WHAT TO DO – Quote, with no changes, the lines that run from the top of the material to the line with "Click the Attendance", both included.

DATA TO EXAMINE –
-=-=-

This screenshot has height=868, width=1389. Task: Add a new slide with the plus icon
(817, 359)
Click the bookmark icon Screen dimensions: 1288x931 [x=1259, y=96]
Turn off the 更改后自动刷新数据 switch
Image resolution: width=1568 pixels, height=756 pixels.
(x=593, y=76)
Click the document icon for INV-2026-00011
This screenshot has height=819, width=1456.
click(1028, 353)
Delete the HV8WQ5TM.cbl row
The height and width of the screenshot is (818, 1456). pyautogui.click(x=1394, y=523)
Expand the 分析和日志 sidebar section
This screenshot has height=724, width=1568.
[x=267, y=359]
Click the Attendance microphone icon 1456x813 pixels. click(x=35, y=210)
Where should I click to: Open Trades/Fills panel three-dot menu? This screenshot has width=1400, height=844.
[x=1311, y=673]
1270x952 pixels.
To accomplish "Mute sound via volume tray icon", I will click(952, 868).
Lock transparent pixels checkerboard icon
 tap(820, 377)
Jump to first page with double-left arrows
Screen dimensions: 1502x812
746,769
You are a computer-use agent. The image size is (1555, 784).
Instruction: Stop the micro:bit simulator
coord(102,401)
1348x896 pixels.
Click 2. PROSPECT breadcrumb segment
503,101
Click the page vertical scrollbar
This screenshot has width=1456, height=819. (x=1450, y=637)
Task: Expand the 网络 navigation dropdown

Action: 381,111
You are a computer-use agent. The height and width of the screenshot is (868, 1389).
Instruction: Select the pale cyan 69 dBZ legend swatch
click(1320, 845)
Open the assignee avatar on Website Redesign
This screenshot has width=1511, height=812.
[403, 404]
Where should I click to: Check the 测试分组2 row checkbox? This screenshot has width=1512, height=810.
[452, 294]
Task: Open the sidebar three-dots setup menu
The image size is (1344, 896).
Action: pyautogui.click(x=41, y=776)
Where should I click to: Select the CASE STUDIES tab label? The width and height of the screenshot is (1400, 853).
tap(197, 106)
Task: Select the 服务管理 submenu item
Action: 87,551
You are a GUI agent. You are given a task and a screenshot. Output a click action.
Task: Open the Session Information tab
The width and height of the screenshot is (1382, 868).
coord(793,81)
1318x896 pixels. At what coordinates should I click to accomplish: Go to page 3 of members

-=-=-

EXPECTED ANSWER –
This screenshot has height=868, width=1389. Task: Add a new slide with the plus icon
(817, 359)
Click the bookmark icon Screen dimensions: 1288x931 [x=1259, y=96]
Turn off the 更改后自动刷新数据 switch
Image resolution: width=1568 pixels, height=756 pixels.
(x=593, y=76)
Click the document icon for INV-2026-00011
This screenshot has height=819, width=1456.
click(1028, 353)
Delete the HV8WQ5TM.cbl row
The height and width of the screenshot is (818, 1456). pyautogui.click(x=1394, y=523)
Expand the 分析和日志 sidebar section
This screenshot has height=724, width=1568.
[x=267, y=359]
Click the Attendance microphone icon 1456x813 pixels. click(x=35, y=210)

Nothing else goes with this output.